[PASSAGE PROVIDED — start]

A detailed characterization of soil properties was conducted to understand the subsurface water transport and tracer mixing in these Andosols at three locations along a steep hillslope in the upper Andean region (Mosquera et al. 2020). The soil moisture observations in the horizon showed a fast-responding (few hours) “rooted” layer to a depth of 15 cm, overlying a “perched” layer (52–61 cm depth) that remained near saturated year-round. Isotopic signatures revealed that water resides within this soil horizon for short periods, in both the rooted (two weeks) and the perched (four weeks) layer. The behaviour resembles that of a “layered sponge” in which vertical flowpaths are dominant. That is, on the one hand, a perched water layer forms that maintains high-moisture near-saturated conditions year-round due to the presence of a low conductivity layer below a layer with a higher conductivity. On the other hand, there is fast vertical transport of water due to the rapid transfer of hydraulic potentials along the entire soil profile, facilitating water mobilization through the porous soil matrix. Despite the dominance of vertical flowpaths, lateral flow likely develops during high-intensity rainstorm events above hydraulically restrictive layers (e.g. the perched layer) due to the steep hillslope.

The large water storage capacity of these soils, which is often referred to as a “sponge-like” structure, may have a major impact on the observed hydrographs, which the model may still struggle to represent adequately. As shown in Fig. 4(a) (JTU3 catchment), the “EXP-based” parameterization overestimates virtually all peaks, while it underestimates the flow the rest of the time. The effects of this sponge-like behaviour vary with climate, especially the rainfall rate and the seasonality. As rainfall increases, and with lower seasonality, the impact of the sponge effect becomes negligible. This phenomenon can be clearly seen from the hydrographs in Fig. 5(a), in which the PIU1 catchment has uniformly distributed rainfall. In this case, the theoretical simulation and the observed hydrographs coincide very well.

[PASSAGE PROVIDED — finish]

--- WHAT YOU NEED TO DO ---
**A.** In the passage on Andean soil water, at what depth range does the "perched" layer lie?
**B.** Reproduce everything in the passage on Andean soil water from "The large water" down to "coincide very well.".

[AVAILABLE DATA — start]

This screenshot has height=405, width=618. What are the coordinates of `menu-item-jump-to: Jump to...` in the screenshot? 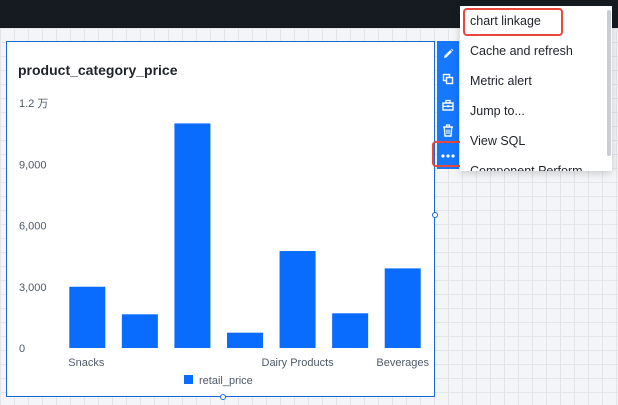 It's located at (533, 111). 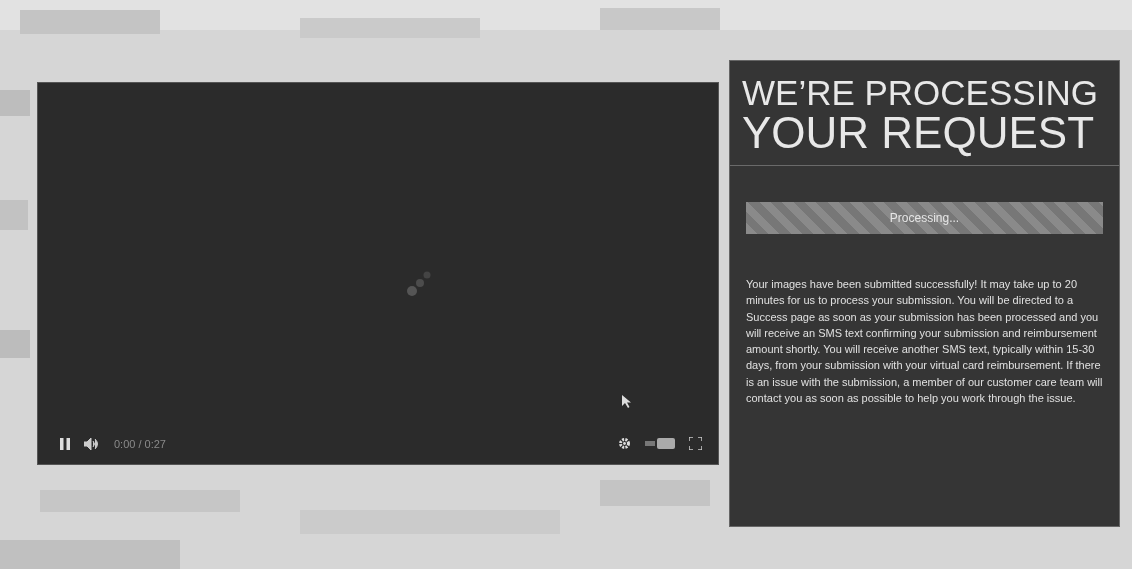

[AVAILABLE DATA — finish]

--- ANSWERS PER TASK ---
**A.** 52–61 cm

**B.**
The large water storage capacity of these soils, which is often referred to as a “sponge-like” structure, may have a major impact on the observed hydrographs, which the model may still struggle to represent adequately. As shown in Fig. 4(a) (JTU3 catchment), the “EXP-based” parameterization overestimates virtually all peaks, while it underestimates the flow the rest of the time. The effects of this sponge-like behaviour vary with climate, especially the rainfall rate and the seasonality. As rainfall increases, and with lower seasonality, the impact of the sponge effect becomes negligible. This phenomenon can be clearly seen from the hydrographs in Fig. 5(a), in which the PIU1 catchment has uniformly distributed rainfall. In this case, the theoretical simulation and the observed hydrographs coincide very well.